Organizações preparam Encontro Internacional de Direitos Humanos em Bajo Aguan

Com vistas à situação de violação aos Direitos Humanos que persiste em Honduras, em especial na região de Bajo Aguán, departamento de Colón, organizações locais e seus parceiros estão preparando o Encontro Internacional de Direitos Humanos em Solidariedade com Honduras, que será realizado de 17 a 20 de fevereiro em Aguán.

Os objetivos principais deste evento são reunir pessoas solidárias com a situação do país para mostrar que o golpe perpetrado contra Honduras durante o governo de Manuel Zelaya, em 29 de junho de 2009, não chegou o fim e continua fazendo vítimas. Por ser um evento que contará com cooperação internacional, também será uma oportunidade para fortalecer os vínculos solidários com povos do mundo.

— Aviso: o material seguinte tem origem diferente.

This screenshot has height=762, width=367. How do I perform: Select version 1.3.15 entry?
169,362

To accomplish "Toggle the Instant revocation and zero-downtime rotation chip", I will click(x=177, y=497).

Por estar enfrentando uma situação particularmente mais grave do que outras regiões de Honduras, os conflitos entre grandes proprietários de terra e camponeses/as do Bajo Aguán terá amplo espaço de debate e busca de soluções. As organizações também pretendem abordar o vínculo entre a militarização, a luta por terra e a violação de direitos humanos na região.

“(…) estamos unindo esforços para que uma vez mais entre hondurenhos e hondurenhas nos juntemos a repensar essas construções coletivas pela justiça, a dignidade, a vida, onde possamos contar com a solidariedade internacional que nos encha de alento, ternura e nos fortaleça para enfrentar a sistemática violação de direitos humanos, a militarização e o despojo”, esclarece a convocatória para o Encontro.

Antes e depois do Encontro Internacional de Direitos Humanos serão organizadas Brigadas Nacionais e Internacionais de Solidariedade nas comunidades em que a situação de violação de direitos é mais alarmante. A intenção é que estes grupos realizem tarefas de prevenção e proteção nos assentamentos de organizações campesinas que estão convivendo rotineiramente com a repressão e o extermínio.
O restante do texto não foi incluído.